I've been dreaming of Malaika nightly since we left. Brief flashes of the gently tilting deck, the warmth of latern lit teak, the soft sounds of the living vessel; anonymous creaks and murmurs from the rigging, the ever-present lapping of the ocean.
I grew up near water. Lakes, rivers. I power-boated with my father when I was young. But that was different. The sea is different. It's immensity gives brief sidelong glances at infinity. Most of the Earth is down there, covered by it, and most of the time too. It is likely we came from the ocean, crawled out, learned to breathe, stayed out. The dolphins and whales went back for good. Their wills failed against the strange siren song of the sea. Our common heritage is long forgotten; distant cousins with little familial resemblance. But still, staring out over it, there still exists a subliminal nostalgia for our deepest past, like driving past one's childhood home long since sold.
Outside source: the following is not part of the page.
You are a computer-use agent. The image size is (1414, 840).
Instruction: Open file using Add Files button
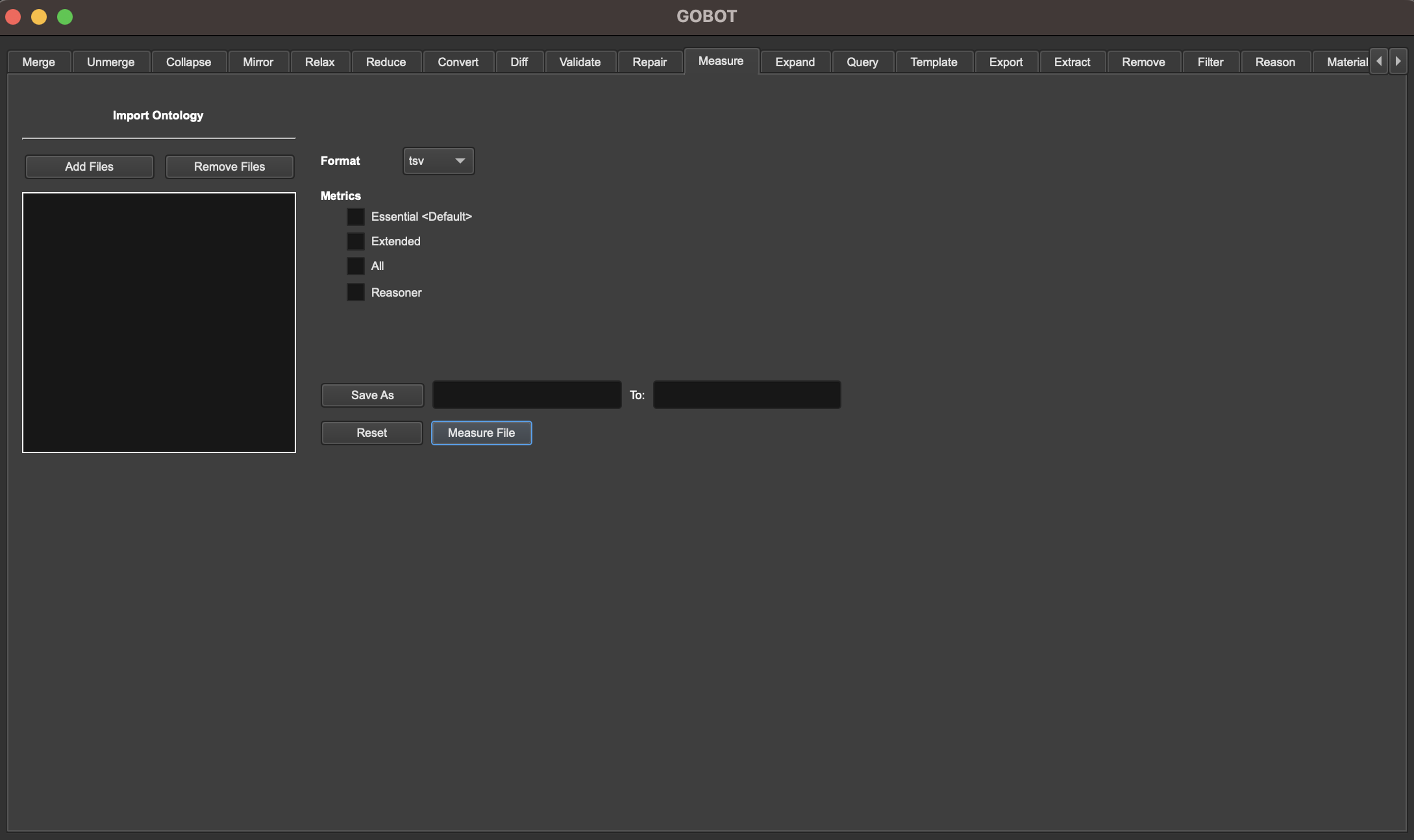[89, 166]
Malaika is a sailboat and her destiny is obvious. To sail. Engineered from thousands of years of human experience on the water she is in a way, a culmination of man's time with the sea. Built by Island Packet in 1986 she is 30,000lbs of fiberglass, lead, wood, aluminum and sail designed implicity to bend with the wind to the will of man.
Scott surrendered the helm to me for a brief moment the first day we sailed. The big wheel was a foreign thing at first, alien & disconnected from action. I tried small movements, and the futility of my small intention on the rudder incited a creeping panic in me. I tried a little more throw and we began to heel.
"ScOTTT!!!" his name escaped my throat in an ascending scale. I was convinced the unnatural tilt of the boat was the harbinger of certain shipwreck. I was at the helm for 30 full seconds and I was about to destroy my friend's home and likely kill everyone on board in the process.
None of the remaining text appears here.